## [Directions]
Express the lines of the listing below, from the line containing "Image resolution: width=800" through the line containing "Instruction: Open the STC", inclusive, as a JSON list of strings with one string per line and blank lines omitted. Leave the pictures out of the answer.

## [Rows]
· · · ·

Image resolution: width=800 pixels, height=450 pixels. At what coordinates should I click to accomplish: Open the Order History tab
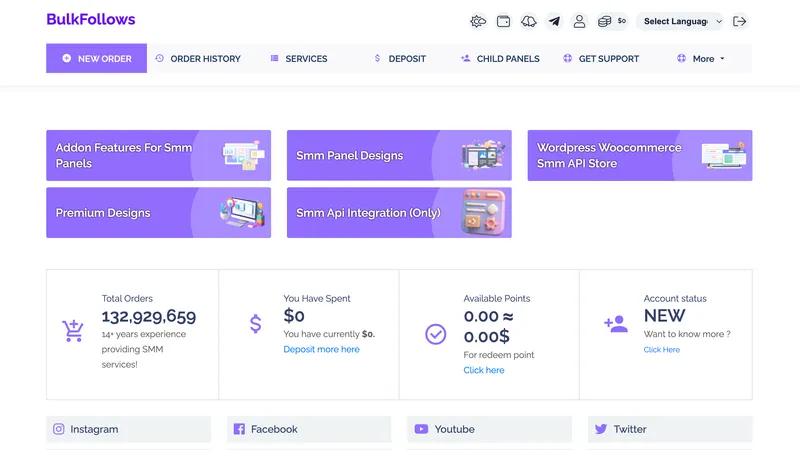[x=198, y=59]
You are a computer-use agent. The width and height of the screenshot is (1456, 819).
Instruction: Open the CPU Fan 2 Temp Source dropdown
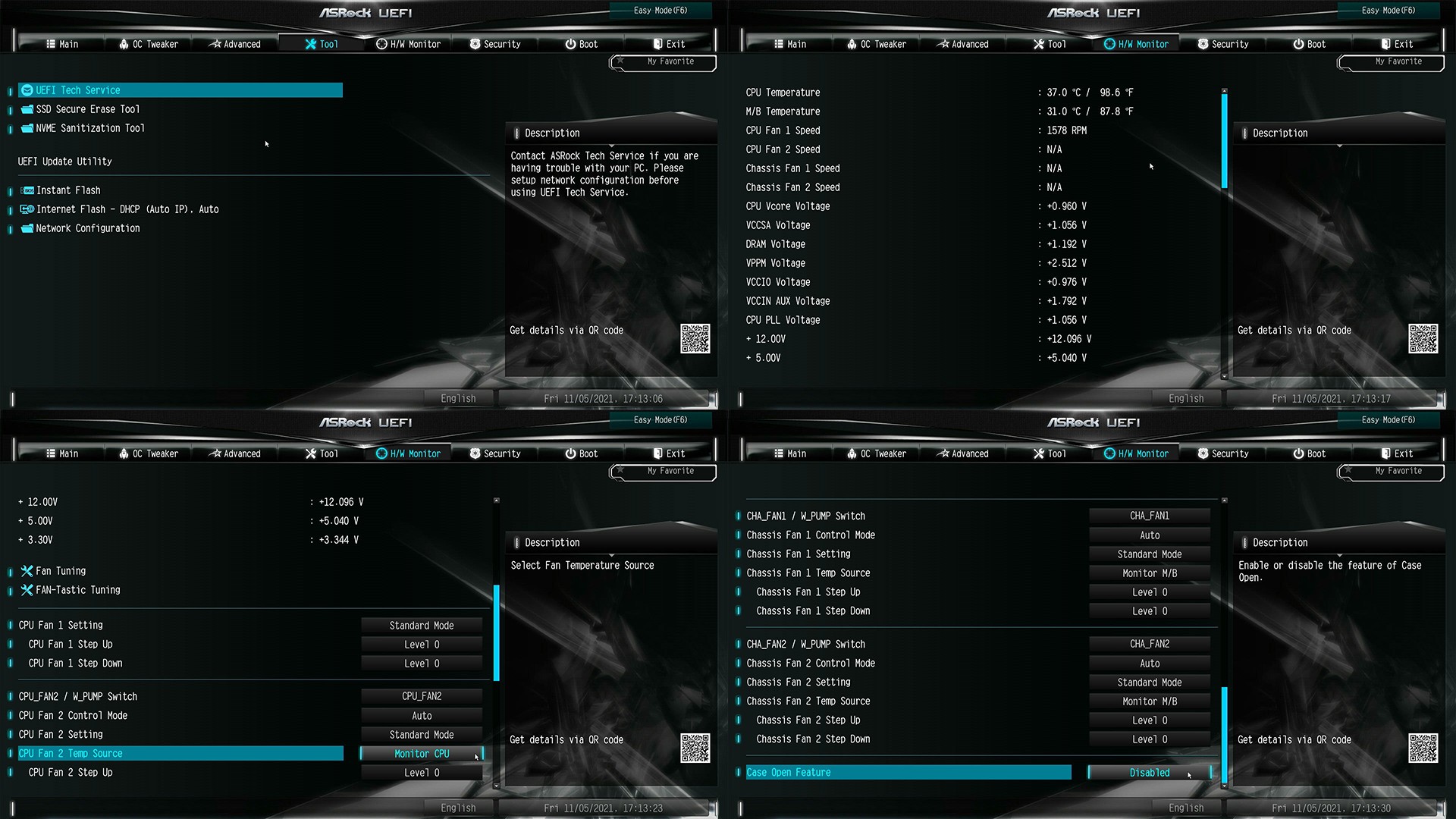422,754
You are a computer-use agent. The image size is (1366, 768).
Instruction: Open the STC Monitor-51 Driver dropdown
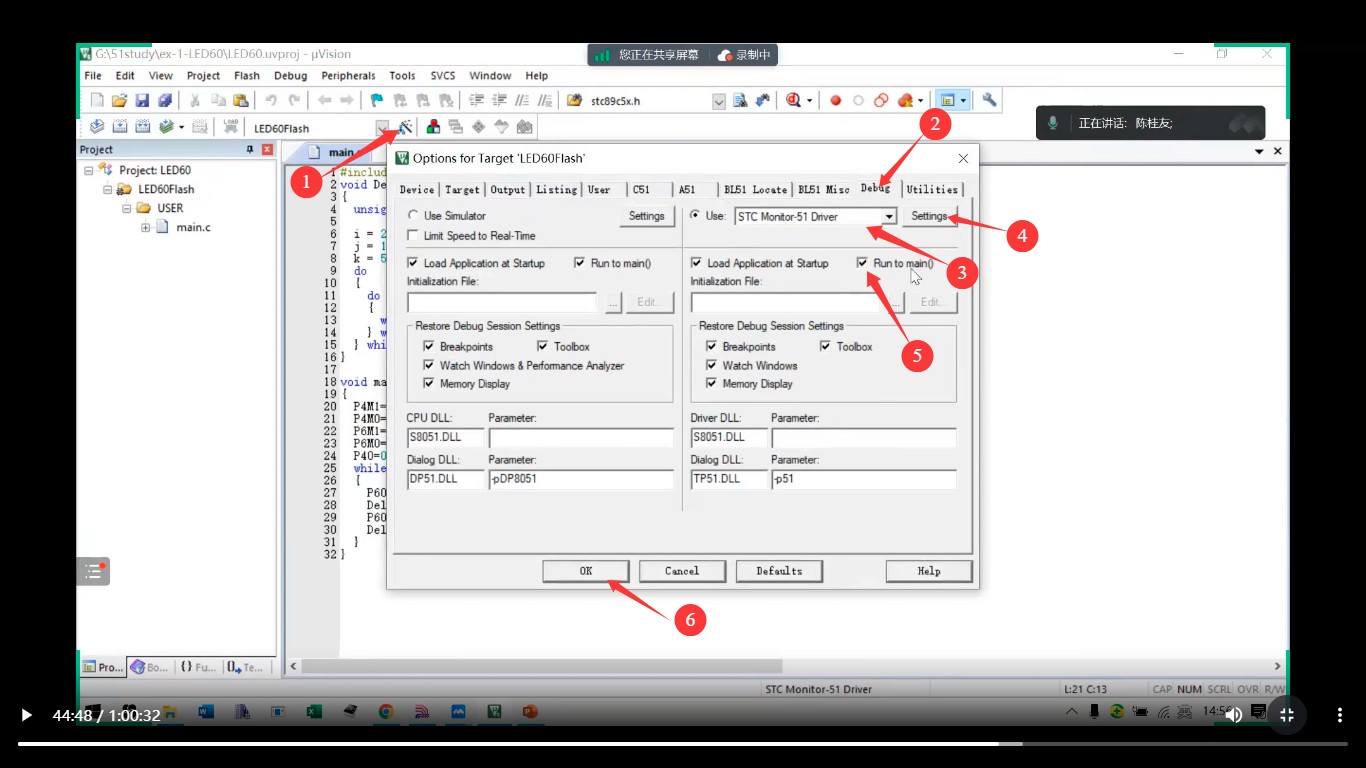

· · · ·

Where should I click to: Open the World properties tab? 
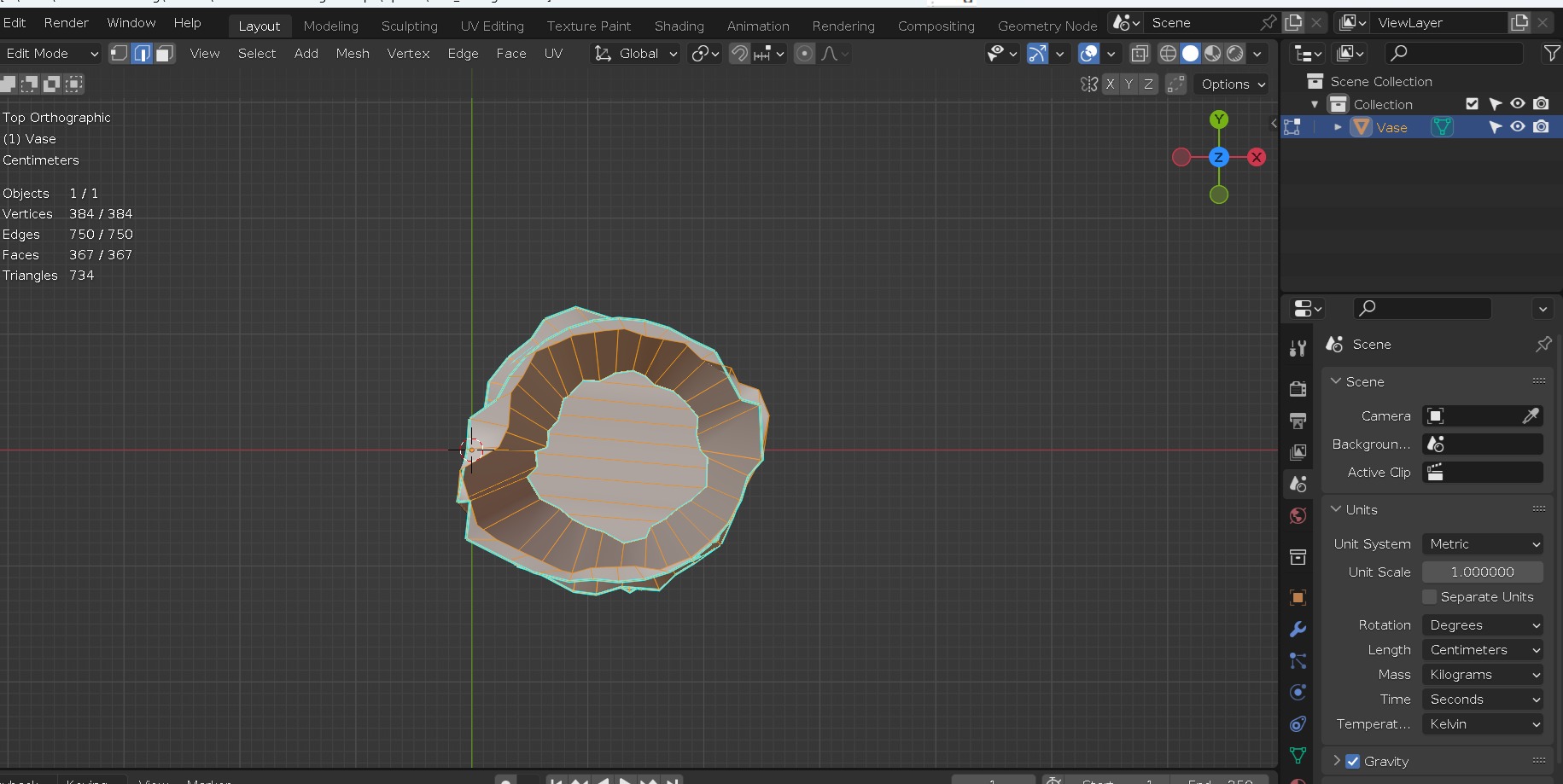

· · · ·

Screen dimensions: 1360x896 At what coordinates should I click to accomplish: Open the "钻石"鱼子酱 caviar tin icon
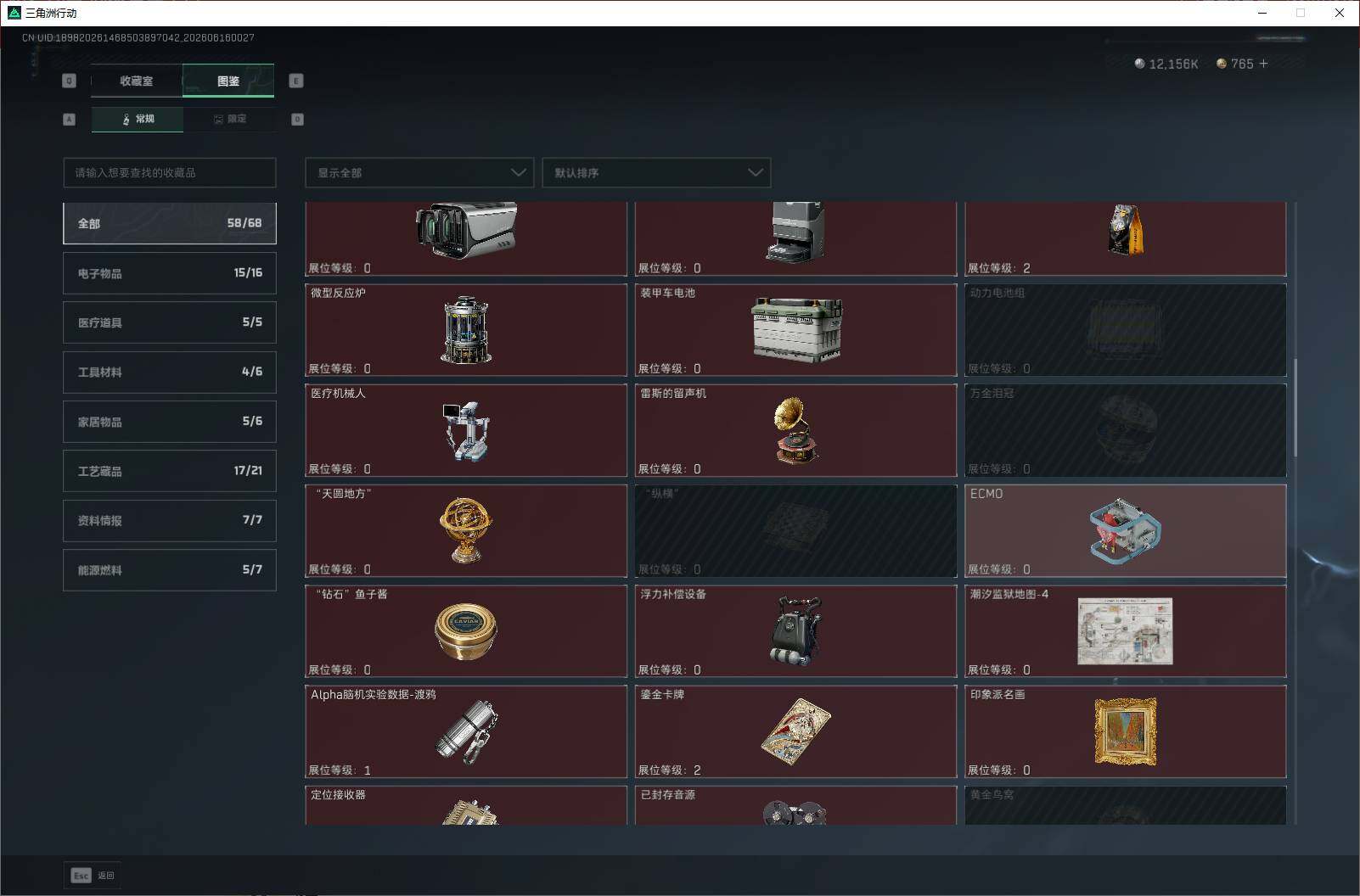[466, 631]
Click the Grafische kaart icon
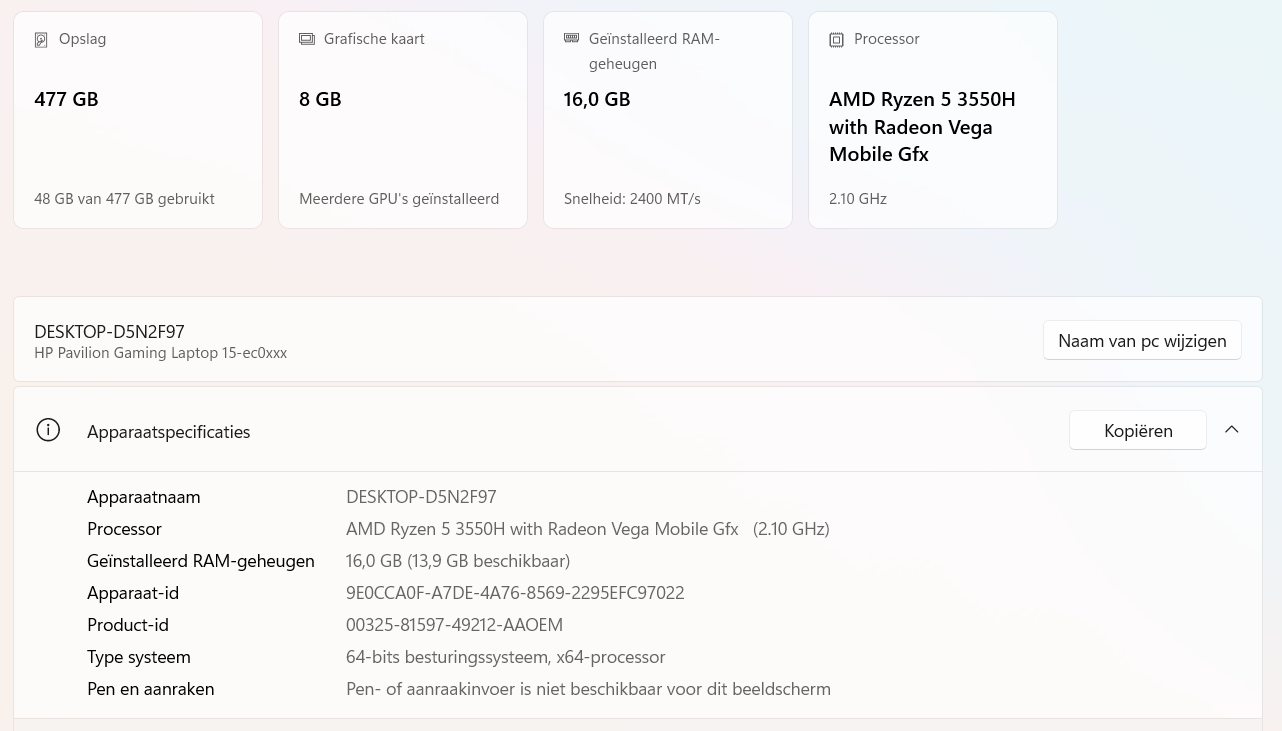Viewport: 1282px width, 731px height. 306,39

· · · ·

## [Response]
[
  "Image resolution: width=800 pixels, height=450 pixels. At what coordinates should I click to accomplish: Open the Order History tab",
  "[x=198, y=59]",
  "You are a computer-use agent. The width and height of the screenshot is (1456, 819).",
  "Instruction: Open the CPU Fan 2 Temp Source dropdown",
  "422,754",
  "You are a computer-use agent. The image size is (1366, 768).",
  "Instruction: Open the STC Monitor-51 Driver dropdown"
]